__Written request__
Reproduce the listing word for word from its first line through the line containing "pyautogui.click(x=222, y=9)", including both ends, and leave the pictures out.

__Dataset excerpts__
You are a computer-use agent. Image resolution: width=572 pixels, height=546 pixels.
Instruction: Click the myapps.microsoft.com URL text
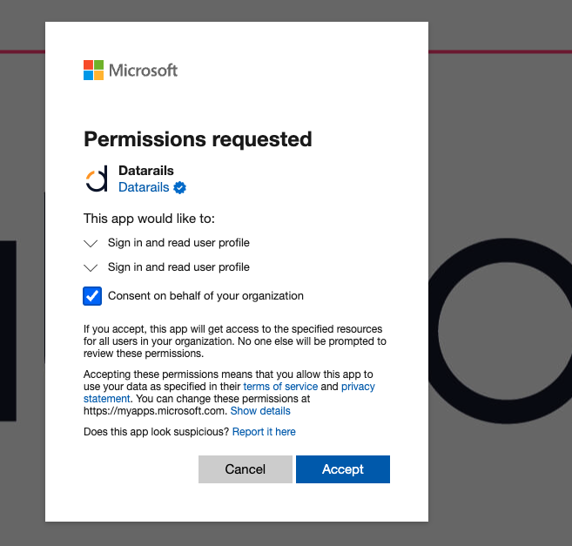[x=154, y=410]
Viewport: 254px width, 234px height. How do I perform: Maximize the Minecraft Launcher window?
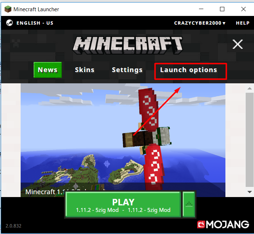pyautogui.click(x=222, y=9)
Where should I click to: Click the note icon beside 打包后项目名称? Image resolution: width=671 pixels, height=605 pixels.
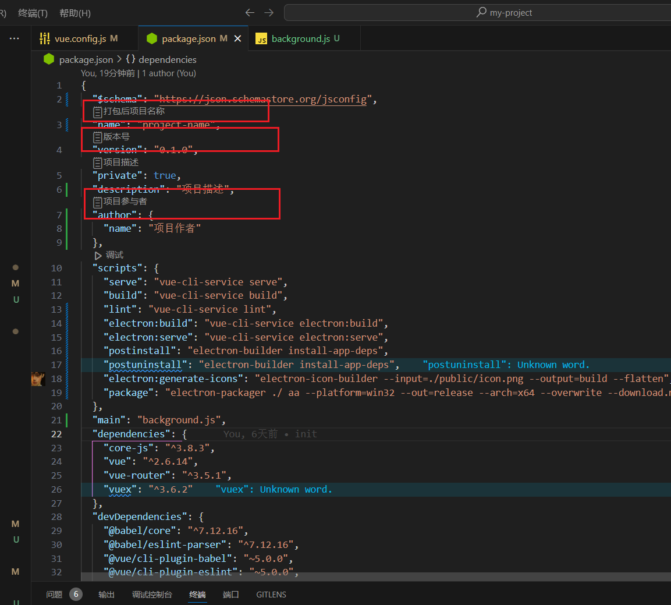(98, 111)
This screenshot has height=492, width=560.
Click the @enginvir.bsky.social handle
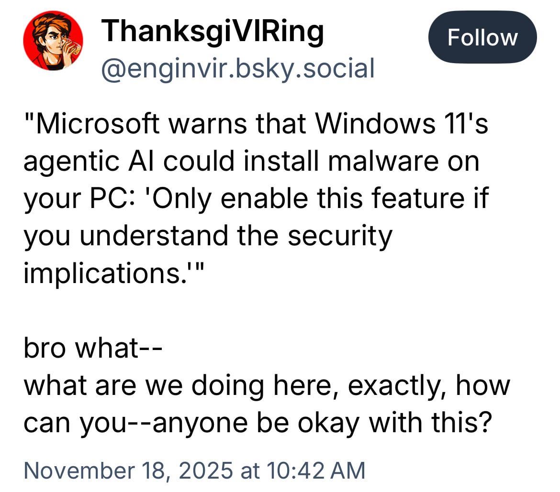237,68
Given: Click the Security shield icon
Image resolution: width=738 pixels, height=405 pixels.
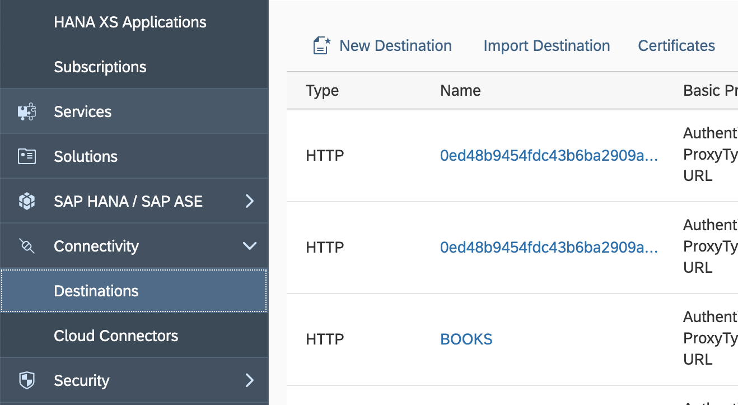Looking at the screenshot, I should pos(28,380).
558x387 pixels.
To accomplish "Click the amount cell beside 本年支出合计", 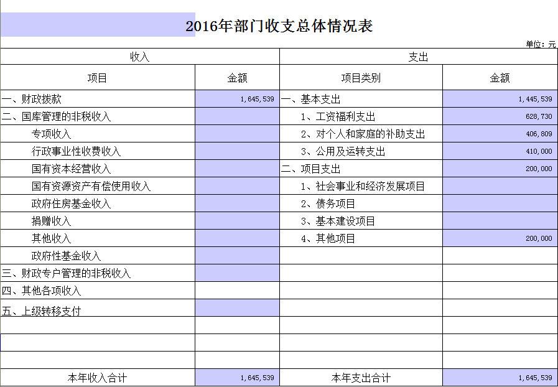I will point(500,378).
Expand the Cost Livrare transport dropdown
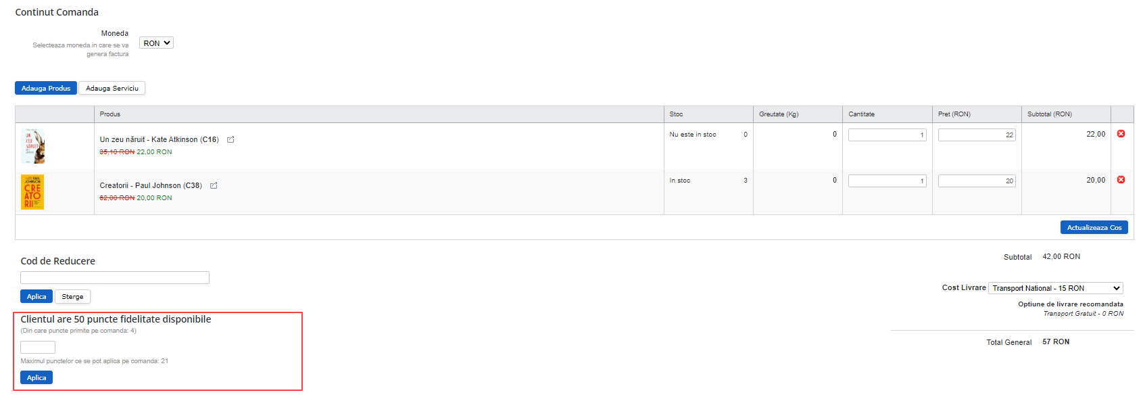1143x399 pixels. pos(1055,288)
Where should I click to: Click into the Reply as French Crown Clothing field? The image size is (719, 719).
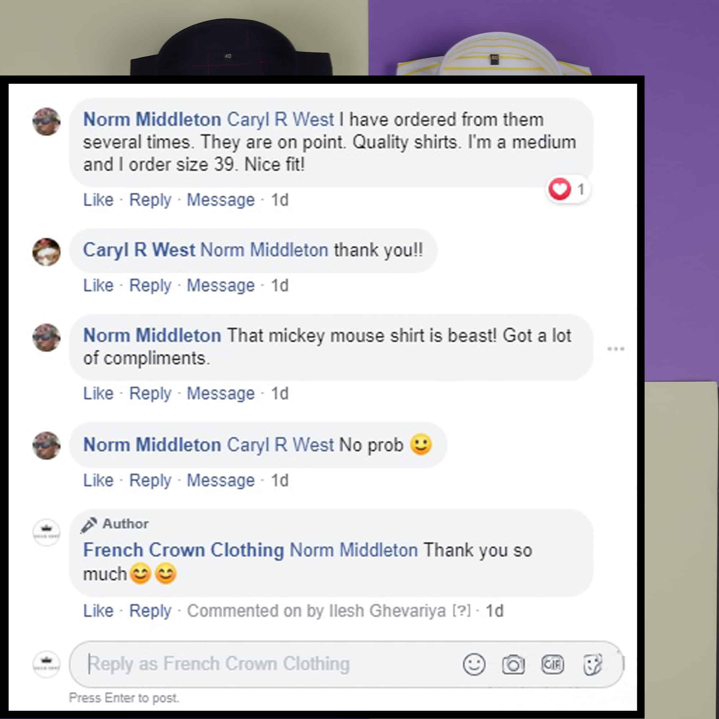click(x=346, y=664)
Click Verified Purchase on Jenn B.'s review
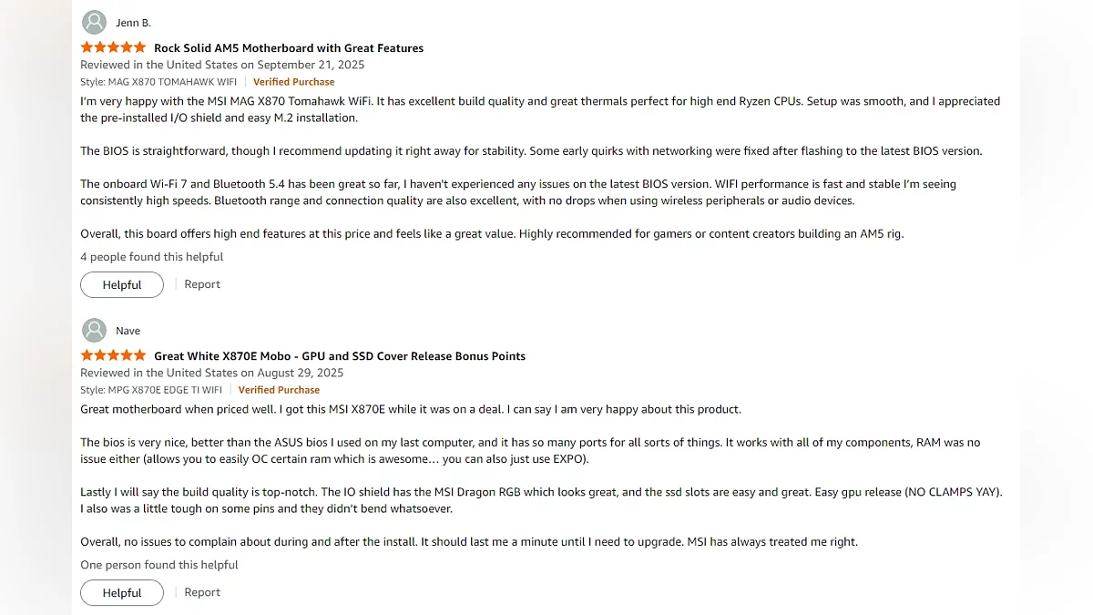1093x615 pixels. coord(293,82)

__Written response__
You are a computer-use agent. Image resolution: width=572 pixels, height=546 pixels.
Instruction: Click the myapps.microsoft.com URL text
[x=154, y=410]
Viewport: 254px width, 234px height. How do I perform: Maximize the Minecraft Launcher window?
pyautogui.click(x=222, y=9)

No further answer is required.